● **Instructions for the task**: Scan the records for "every". Show the matching lines.
[[ Input for this task, beginning ]]
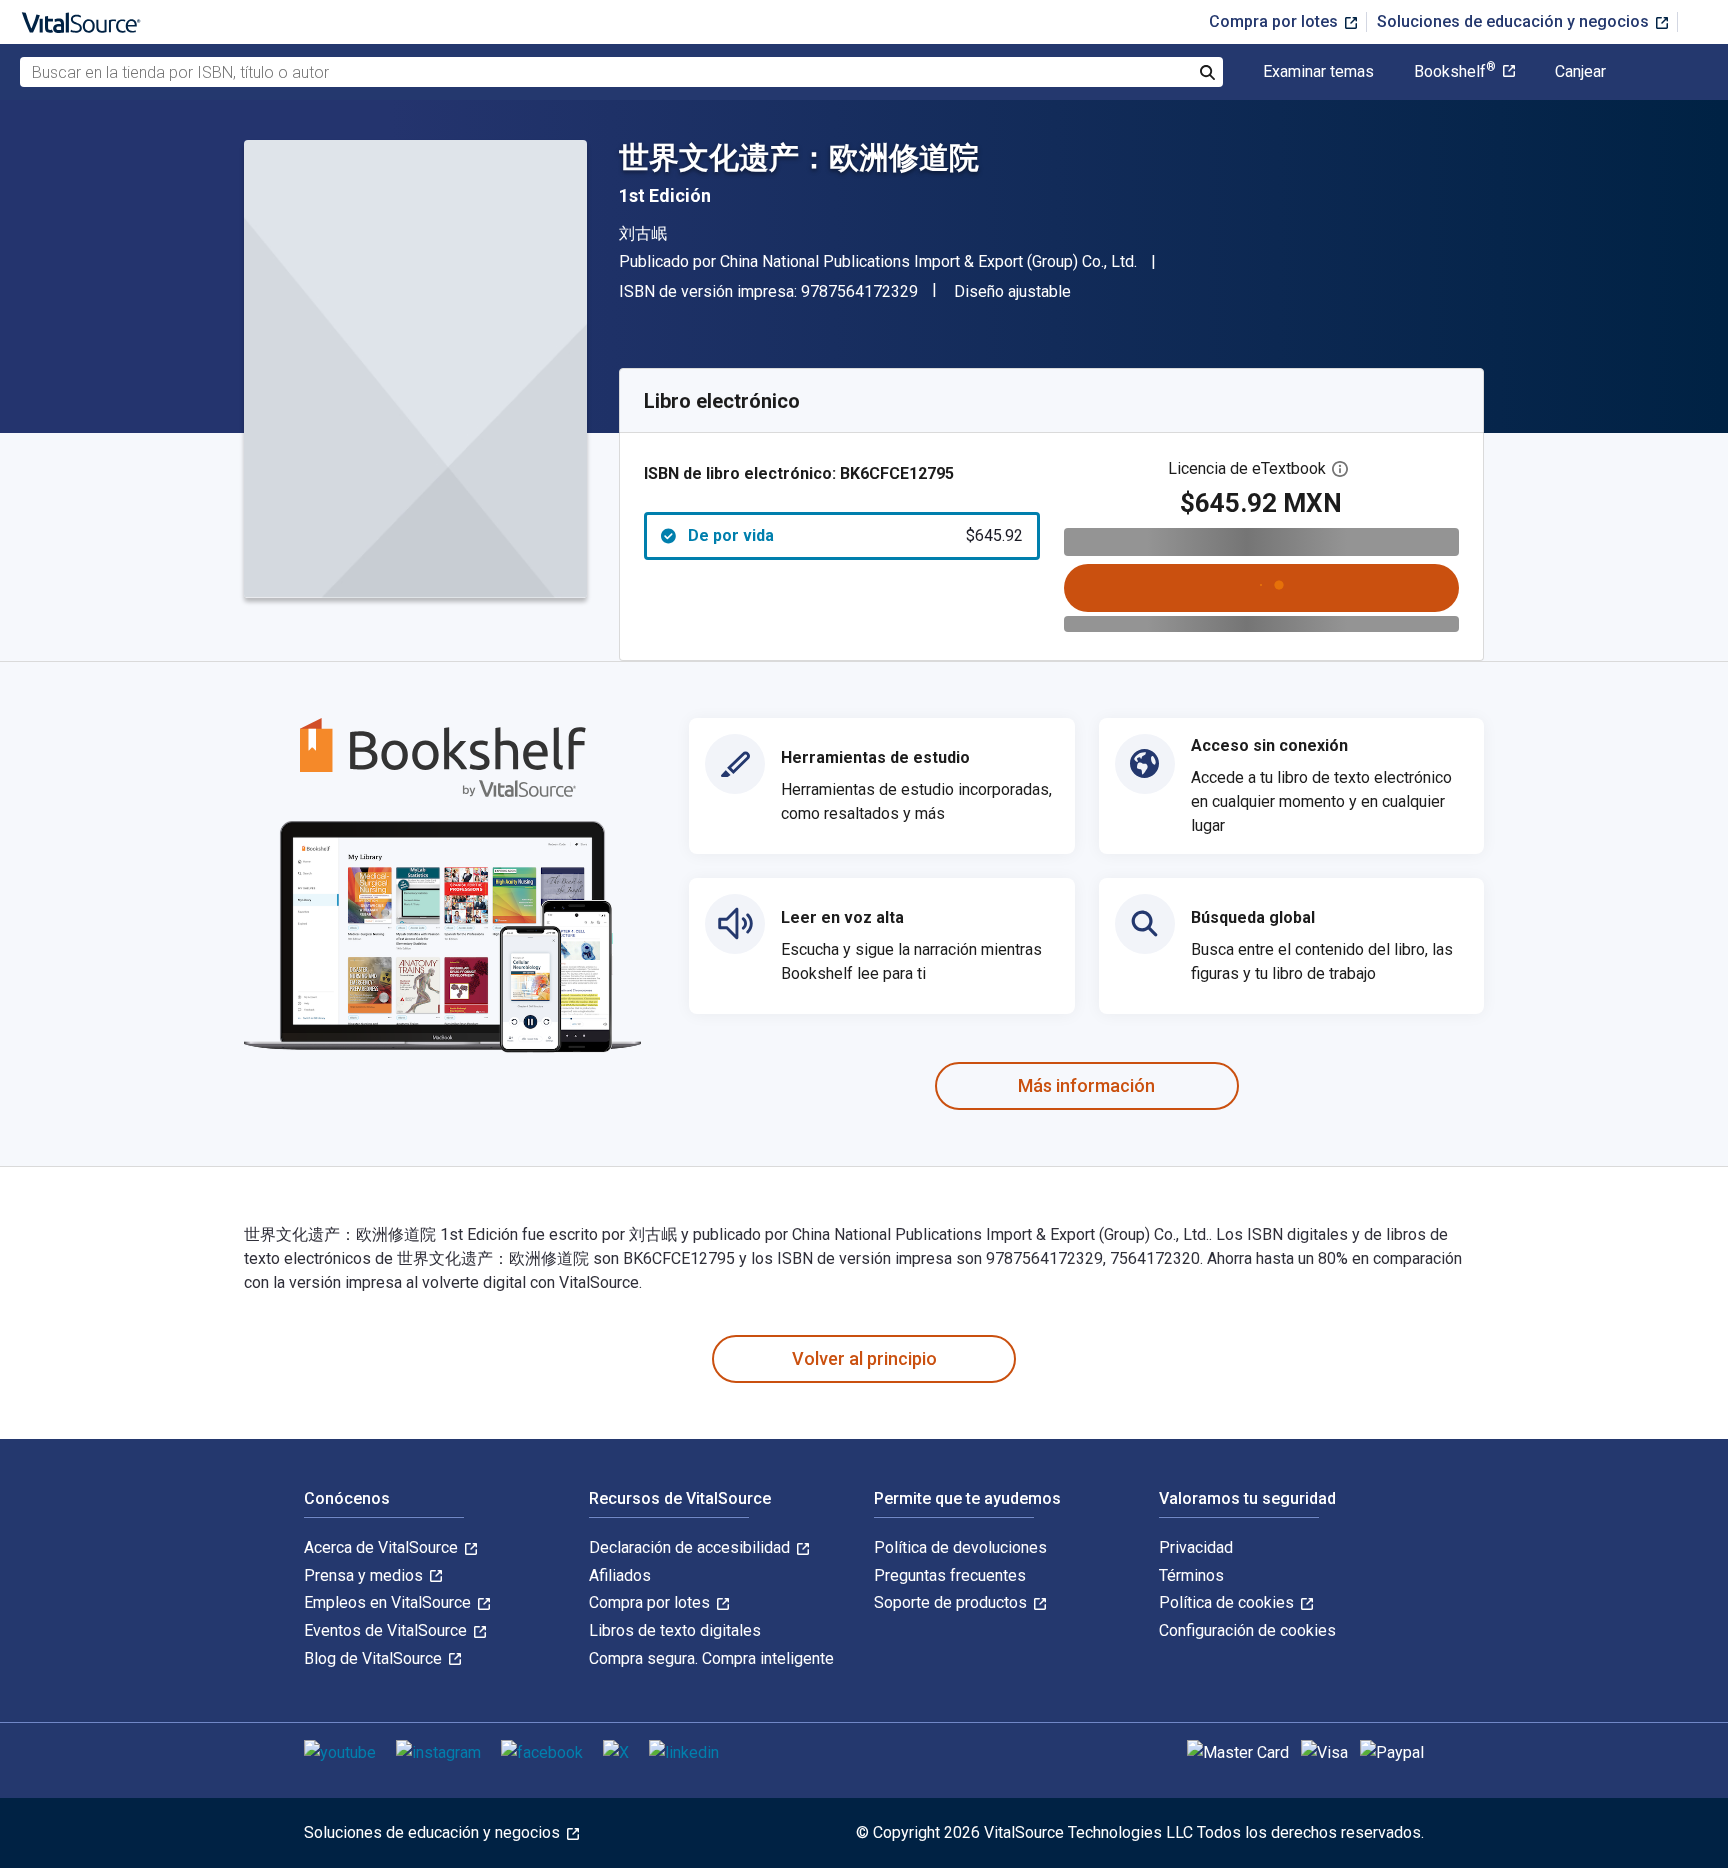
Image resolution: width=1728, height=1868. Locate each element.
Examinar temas (1318, 72)
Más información (1086, 1085)
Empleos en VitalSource (389, 1602)
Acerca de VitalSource (383, 1547)
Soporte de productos (952, 1602)
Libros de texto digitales (675, 1630)
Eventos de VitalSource (387, 1630)
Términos (1191, 1575)
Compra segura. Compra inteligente (711, 1658)
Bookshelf (1455, 72)
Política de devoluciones (960, 1547)
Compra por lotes (1275, 21)
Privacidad (1196, 1547)
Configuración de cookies (1247, 1630)
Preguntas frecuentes (950, 1575)
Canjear (1580, 72)
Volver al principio (864, 1358)
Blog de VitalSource (375, 1658)
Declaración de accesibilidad (691, 1547)
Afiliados (620, 1575)
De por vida (855, 535)
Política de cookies (1228, 1602)
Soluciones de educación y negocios (1515, 21)
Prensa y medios (365, 1575)
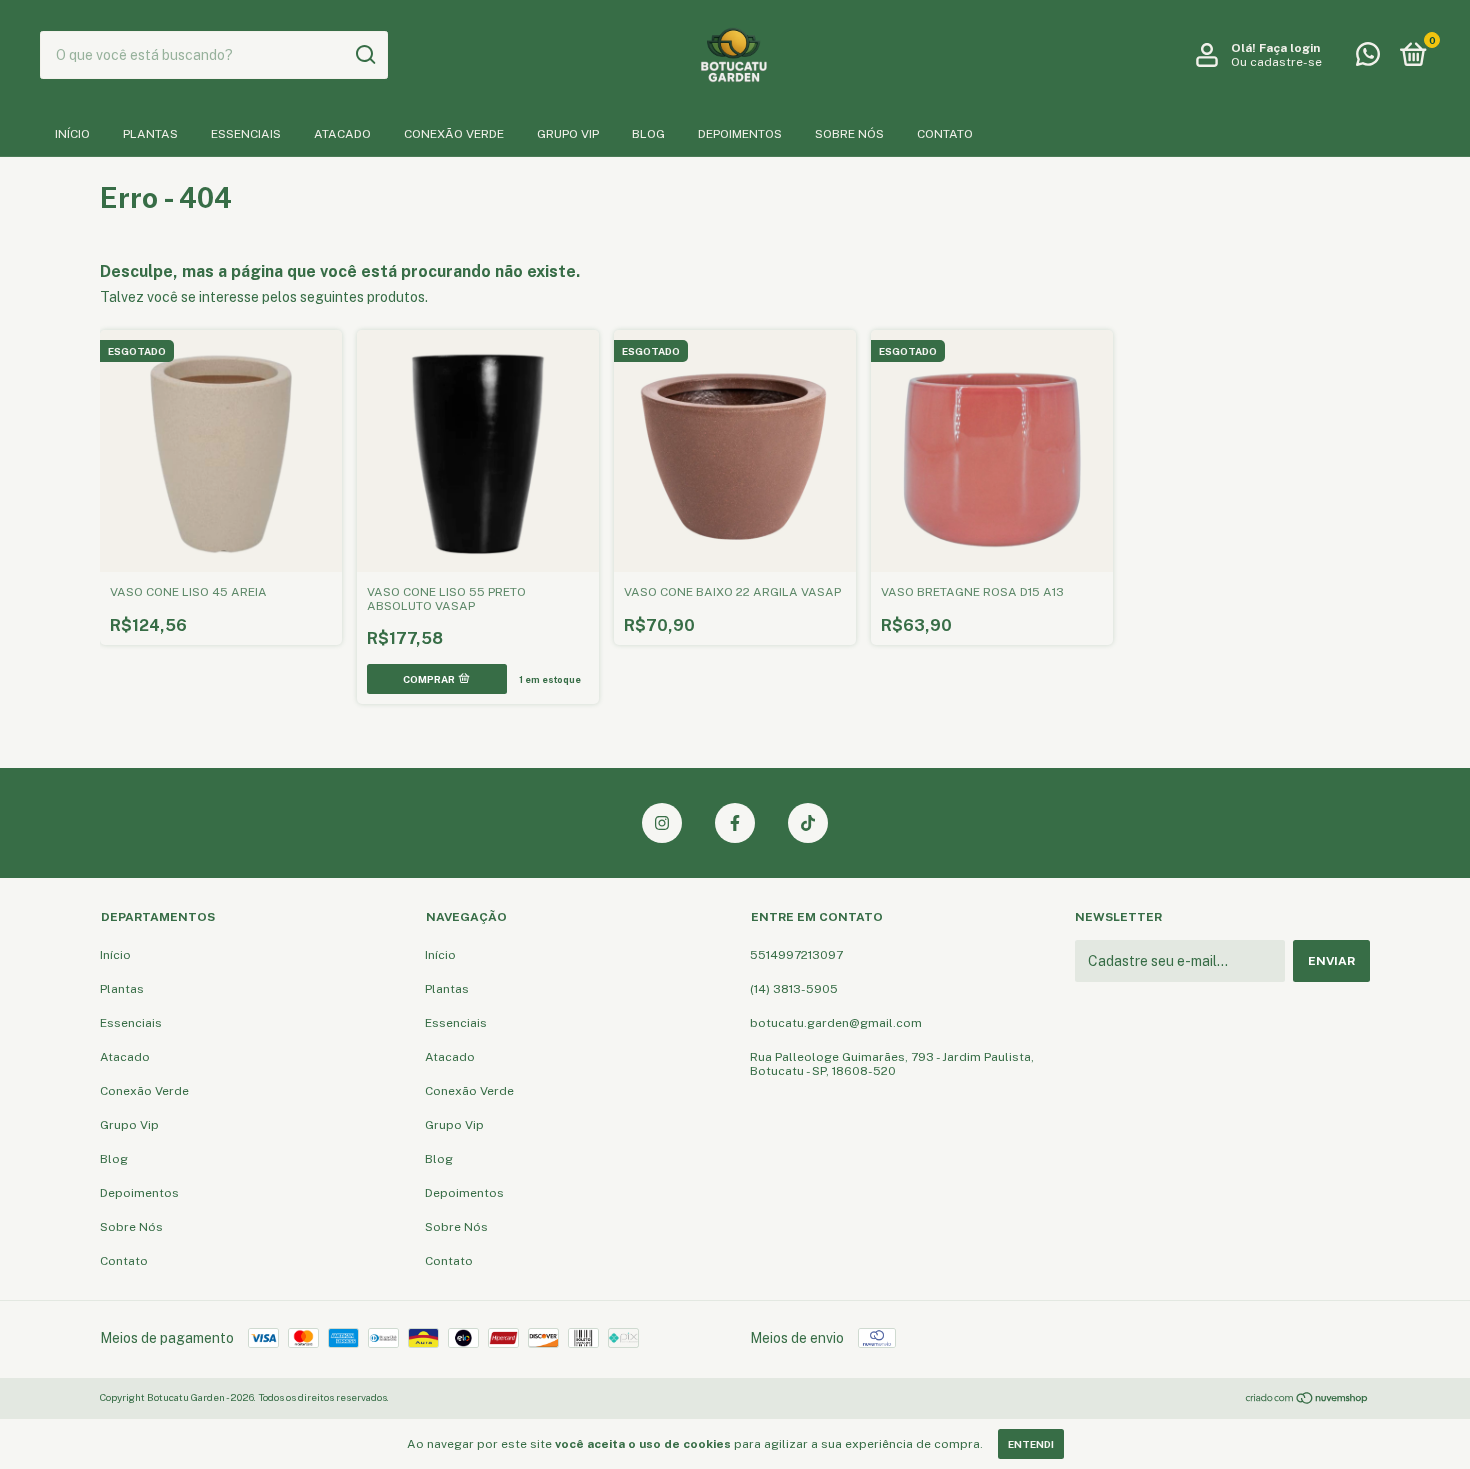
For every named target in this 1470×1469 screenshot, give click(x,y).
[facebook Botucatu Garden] (735, 823)
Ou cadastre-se (1276, 62)
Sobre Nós (849, 134)
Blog (648, 134)
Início (72, 134)
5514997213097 (796, 955)
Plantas (150, 134)
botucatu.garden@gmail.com (836, 1023)
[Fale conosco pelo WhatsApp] (1368, 59)
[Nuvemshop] (1307, 1400)
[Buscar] (364, 55)
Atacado (342, 134)
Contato (945, 134)
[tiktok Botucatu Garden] (808, 823)
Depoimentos (740, 134)
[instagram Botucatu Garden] (662, 823)
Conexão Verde (454, 134)
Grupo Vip (568, 134)
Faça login (1289, 48)
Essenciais (246, 134)
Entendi (1031, 1444)
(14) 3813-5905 (794, 989)
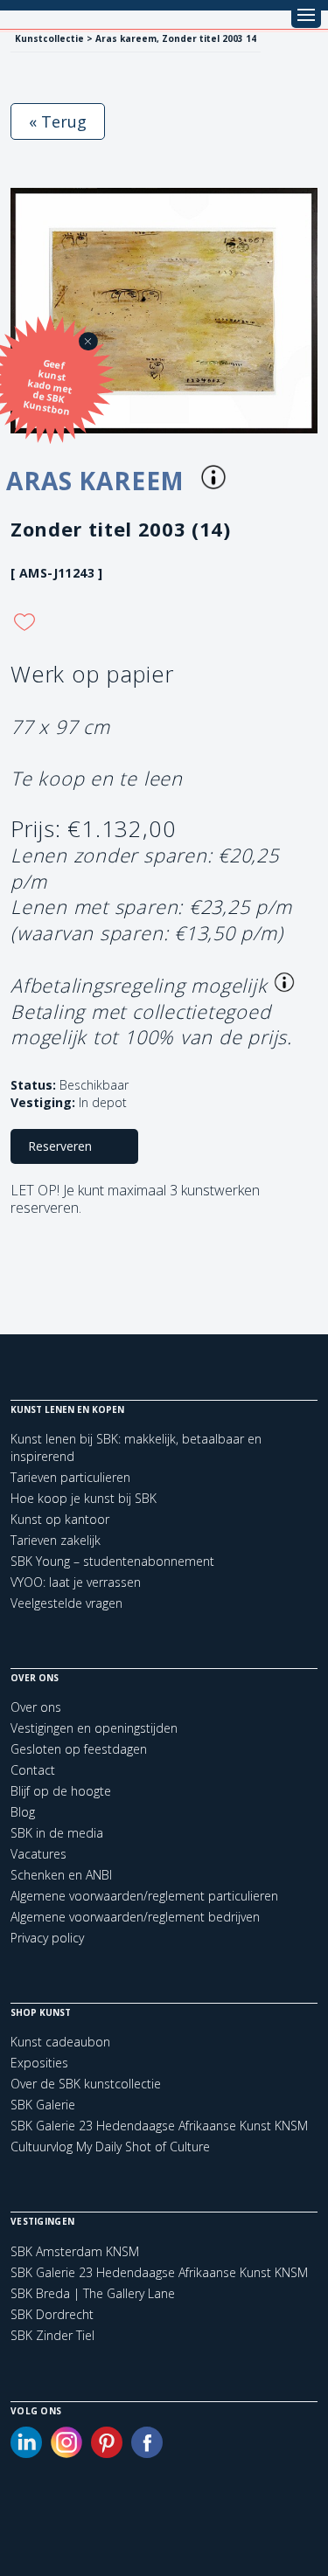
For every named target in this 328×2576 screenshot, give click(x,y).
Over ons (35, 1707)
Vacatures (38, 1853)
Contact (32, 1770)
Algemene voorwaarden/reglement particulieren (144, 1895)
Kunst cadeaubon (60, 2041)
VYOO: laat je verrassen (75, 1582)
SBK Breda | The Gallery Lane (92, 2294)
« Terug (58, 121)
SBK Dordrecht (52, 2315)
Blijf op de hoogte (60, 1791)
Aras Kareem (99, 480)
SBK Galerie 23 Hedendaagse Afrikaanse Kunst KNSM (159, 2125)
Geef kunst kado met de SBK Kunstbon (47, 387)
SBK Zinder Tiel (52, 2336)
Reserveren (60, 1146)
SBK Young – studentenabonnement (112, 1561)
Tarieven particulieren (70, 1477)
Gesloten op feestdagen (78, 1749)
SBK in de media (56, 1833)
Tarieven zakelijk (55, 1540)
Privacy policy (47, 1937)
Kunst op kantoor (59, 1519)
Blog (22, 1812)
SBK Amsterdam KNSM (74, 2252)
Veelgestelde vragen (66, 1603)
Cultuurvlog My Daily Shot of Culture (110, 2146)
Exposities (39, 2062)
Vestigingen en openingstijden (94, 1728)
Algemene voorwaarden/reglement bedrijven (135, 1916)
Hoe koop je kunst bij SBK (83, 1498)
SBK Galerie (42, 2104)
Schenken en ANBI (61, 1874)
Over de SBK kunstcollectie (85, 2083)
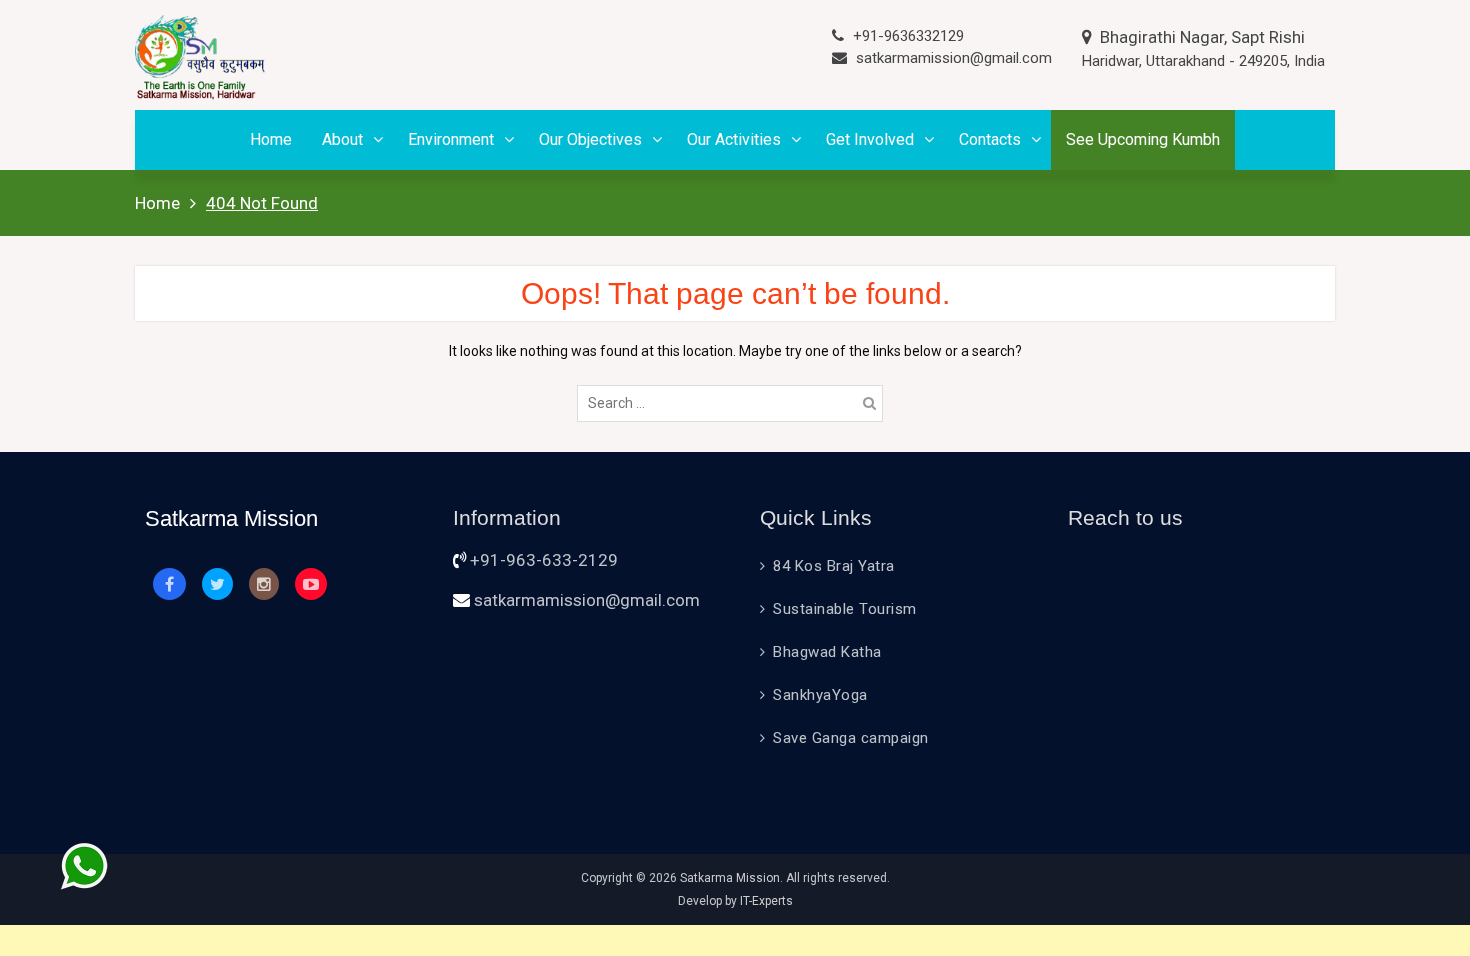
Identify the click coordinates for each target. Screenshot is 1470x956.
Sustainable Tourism (845, 609)
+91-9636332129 (908, 36)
[[ Input for this task, end ]]
● **Solution to the problem**:
For every named target in this 1470×1469 screenshot, give click(x,y).
For every named target in this 328×2576 screenshot, give click(x,y).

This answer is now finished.